Il y a quelques jours, j’ai pris part à la première conférence ministérielle panarabe sur le commerce de l’énergie. Organisée en Égypte, elle avait pour but de discuter de l’importance stratégique de la coopération des pays du Moyen-Orient et d’Afrique du Nord (MENA) en matière énergétique. J’ai eu l’honneur d’ouvrir la conférence, aux côtés de MM. Abdlatif Al-Hamad, directeur général et président du Conseil d’administration du Fonds arabe pour le développement économique et social, et Kamal Hassan Ali, secrétaire général adjoint de la Ligue des États arabes.  

Précédé par des travaux exploratoires, cet événement constitue une étape cruciale pour démontrer avec vigueur l’intérêt d’une intégration économique accrue dans le secteur énergétique et la volonté politique d’y parvenir. En plus de mobiliser son expérience internationale et son pouvoir fédérateur, la Banque mondiale a apporté son soutien au projet de création d’un marché commun arabe de l’électricité, avec la réalisation d’études pour évaluer les opportunités et l’identification des investissements critiques et des réformes politiques et réglementaires à engager.
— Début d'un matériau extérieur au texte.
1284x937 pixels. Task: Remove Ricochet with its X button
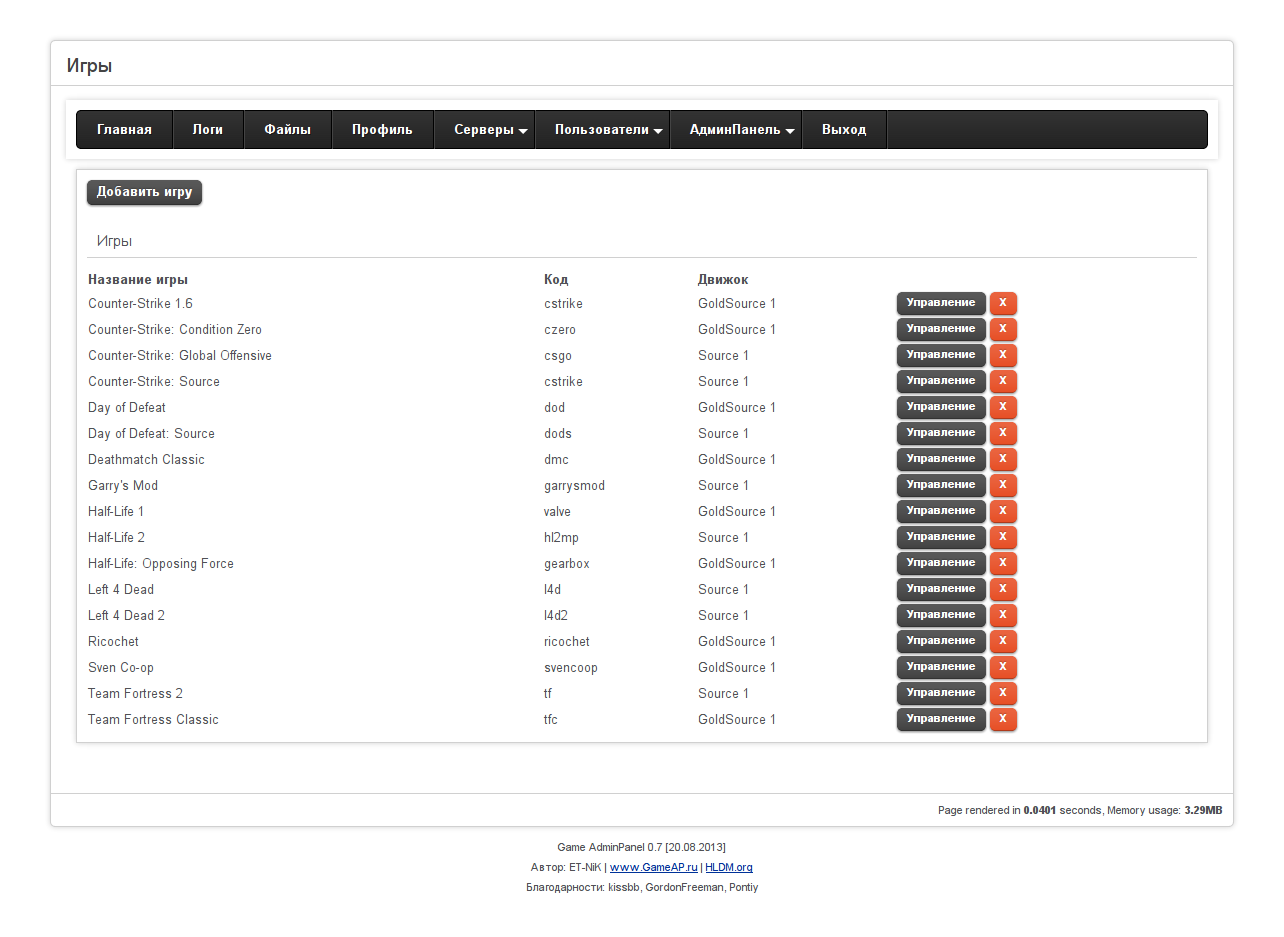coord(1003,641)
La région MENA est la moins intégrée du monde sur le plan économique : à titre de comparaison, le commerce intrarégional y ressort à moins de 10 %, contre 63 % au sein de l’Union européenne. À la Banque mondiale, nous sommes convaincus que le commerce de l’énergie pourrait changer profondément la donne pour la compétitivité de la région et, ce faisant, enclencher une dynamique susceptible de renforcer les échanges et la coopération dans d’autres domaines.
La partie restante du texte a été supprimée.